(Dataset entries)
++++++
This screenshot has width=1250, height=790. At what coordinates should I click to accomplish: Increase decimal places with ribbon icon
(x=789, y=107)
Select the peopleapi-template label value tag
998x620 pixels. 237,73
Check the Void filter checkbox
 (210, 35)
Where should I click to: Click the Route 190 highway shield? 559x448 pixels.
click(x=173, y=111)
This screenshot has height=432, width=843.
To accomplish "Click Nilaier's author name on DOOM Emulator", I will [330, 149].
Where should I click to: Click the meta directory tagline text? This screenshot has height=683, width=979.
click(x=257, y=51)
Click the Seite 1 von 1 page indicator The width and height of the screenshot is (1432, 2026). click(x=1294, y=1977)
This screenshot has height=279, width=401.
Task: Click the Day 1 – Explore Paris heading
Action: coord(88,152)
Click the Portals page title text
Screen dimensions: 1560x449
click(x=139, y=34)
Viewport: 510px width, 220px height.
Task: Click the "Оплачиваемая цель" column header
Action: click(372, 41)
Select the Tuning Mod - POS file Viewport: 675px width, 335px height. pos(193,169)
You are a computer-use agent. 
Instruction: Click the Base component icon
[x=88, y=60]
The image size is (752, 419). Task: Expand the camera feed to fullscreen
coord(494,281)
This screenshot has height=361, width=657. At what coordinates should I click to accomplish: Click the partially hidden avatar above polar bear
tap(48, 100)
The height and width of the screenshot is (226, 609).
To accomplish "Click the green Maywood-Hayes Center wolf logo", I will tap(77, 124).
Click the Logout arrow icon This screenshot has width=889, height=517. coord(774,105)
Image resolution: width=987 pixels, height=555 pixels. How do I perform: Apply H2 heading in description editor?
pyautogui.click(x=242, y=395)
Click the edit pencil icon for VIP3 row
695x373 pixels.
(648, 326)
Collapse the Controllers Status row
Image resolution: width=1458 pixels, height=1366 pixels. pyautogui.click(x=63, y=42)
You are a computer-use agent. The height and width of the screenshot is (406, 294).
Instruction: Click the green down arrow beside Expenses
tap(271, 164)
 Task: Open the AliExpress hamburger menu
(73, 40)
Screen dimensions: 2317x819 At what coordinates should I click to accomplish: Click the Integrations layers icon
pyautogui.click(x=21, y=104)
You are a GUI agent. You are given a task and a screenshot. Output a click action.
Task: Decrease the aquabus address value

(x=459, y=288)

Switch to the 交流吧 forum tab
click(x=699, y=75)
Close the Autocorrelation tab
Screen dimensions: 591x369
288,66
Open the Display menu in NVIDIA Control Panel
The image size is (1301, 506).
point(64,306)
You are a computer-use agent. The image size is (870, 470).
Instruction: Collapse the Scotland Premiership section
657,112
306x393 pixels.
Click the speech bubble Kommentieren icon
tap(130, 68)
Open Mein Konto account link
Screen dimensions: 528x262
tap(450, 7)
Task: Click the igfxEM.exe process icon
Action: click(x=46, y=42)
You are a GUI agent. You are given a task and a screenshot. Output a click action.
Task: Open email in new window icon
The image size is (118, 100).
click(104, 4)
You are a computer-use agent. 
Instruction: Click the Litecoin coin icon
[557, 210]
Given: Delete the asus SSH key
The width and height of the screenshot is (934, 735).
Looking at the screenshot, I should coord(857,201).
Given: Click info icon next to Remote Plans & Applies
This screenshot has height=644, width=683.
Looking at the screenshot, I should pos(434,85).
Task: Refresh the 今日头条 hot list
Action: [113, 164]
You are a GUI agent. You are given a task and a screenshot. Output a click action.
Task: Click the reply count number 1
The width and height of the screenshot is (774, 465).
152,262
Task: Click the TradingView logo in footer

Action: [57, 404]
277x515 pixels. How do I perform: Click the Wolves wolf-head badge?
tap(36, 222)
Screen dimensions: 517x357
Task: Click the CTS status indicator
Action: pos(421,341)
++++++
§ **TASK PROMPT**
All records shown above are to be reproduced without any alteration.

§ **SOLUTION BELOW**
This screenshot has width=1250, height=790. At what coordinates should I click to accomplish: Increase decimal places with ribbon icon
(x=789, y=107)
Select the peopleapi-template label value tag
998x620 pixels. 237,73
Check the Void filter checkbox
 (210, 35)
Where should I click to: Click the Route 190 highway shield? 559x448 pixels.
click(x=173, y=111)
This screenshot has height=432, width=843.
To accomplish "Click Nilaier's author name on DOOM Emulator", I will [330, 149].
Where should I click to: Click the meta directory tagline text? This screenshot has height=683, width=979.
click(x=257, y=51)
Click the Seite 1 von 1 page indicator The width and height of the screenshot is (1432, 2026). click(x=1294, y=1977)
This screenshot has height=279, width=401.
Task: Click the Day 1 – Explore Paris heading
Action: coord(88,152)
Click the Portals page title text
Screen dimensions: 1560x449
click(x=139, y=34)
Viewport: 510px width, 220px height.
Task: Click the "Оплачиваемая цель" column header
Action: click(372, 41)
Select the Tuning Mod - POS file Viewport: 675px width, 335px height. pos(193,169)
You are a computer-use agent. 
Instruction: Click the Base component icon
[x=88, y=60]
The image size is (752, 419). Task: Expand the camera feed to fullscreen
coord(494,281)
This screenshot has height=361, width=657. At what coordinates should I click to accomplish: Click the partially hidden avatar above polar bear
tap(48, 100)
The height and width of the screenshot is (226, 609).
To accomplish "Click the green Maywood-Hayes Center wolf logo", I will tap(77, 124).
Click the Logout arrow icon This screenshot has width=889, height=517. coord(774,105)
Image resolution: width=987 pixels, height=555 pixels. How do I perform: Apply H2 heading in description editor?
pyautogui.click(x=242, y=395)
Click the edit pencil icon for VIP3 row
695x373 pixels.
(648, 326)
Collapse the Controllers Status row
Image resolution: width=1458 pixels, height=1366 pixels. pyautogui.click(x=63, y=42)
You are a computer-use agent. The height and width of the screenshot is (406, 294).
Instruction: Click the green down arrow beside Expenses
tap(271, 164)
 Task: Open the AliExpress hamburger menu
(73, 40)
Screen dimensions: 2317x819 At what coordinates should I click to accomplish: Click the Integrations layers icon
pyautogui.click(x=21, y=104)
You are a GUI agent. You are given a task and a screenshot. Output a click action.
Task: Decrease the aquabus address value

(x=459, y=288)

Switch to the 交流吧 forum tab
click(x=699, y=75)
Close the Autocorrelation tab
Screen dimensions: 591x369
288,66
Open the Display menu in NVIDIA Control Panel
The image size is (1301, 506).
point(64,306)
You are a computer-use agent. The image size is (870, 470).
Instruction: Collapse the Scotland Premiership section
657,112
306x393 pixels.
Click the speech bubble Kommentieren icon
tap(130, 68)
Open Mein Konto account link
Screen dimensions: 528x262
tap(450, 7)
Task: Click the igfxEM.exe process icon
Action: click(x=46, y=42)
You are a GUI agent. You are given a task and a screenshot. Output a click action.
Task: Open email in new window icon
The image size is (118, 100).
click(104, 4)
You are a computer-use agent. 
Instruction: Click the Litecoin coin icon
[557, 210]
Given: Delete the asus SSH key
The width and height of the screenshot is (934, 735).
Looking at the screenshot, I should coord(857,201).
Given: Click info icon next to Remote Plans & Applies
This screenshot has height=644, width=683.
Looking at the screenshot, I should pos(434,85).
Task: Refresh the 今日头条 hot list
Action: [113, 164]
You are a GUI agent. You are given a task and a screenshot. Output a click action.
Task: Click the reply count number 1
The width and height of the screenshot is (774, 465).
152,262
Task: Click the TradingView logo in footer

Action: [57, 404]
277x515 pixels. How do I perform: Click the Wolves wolf-head badge?
tap(36, 222)
Screen dimensions: 517x357
Task: Click the CTS status indicator
Action: pos(421,341)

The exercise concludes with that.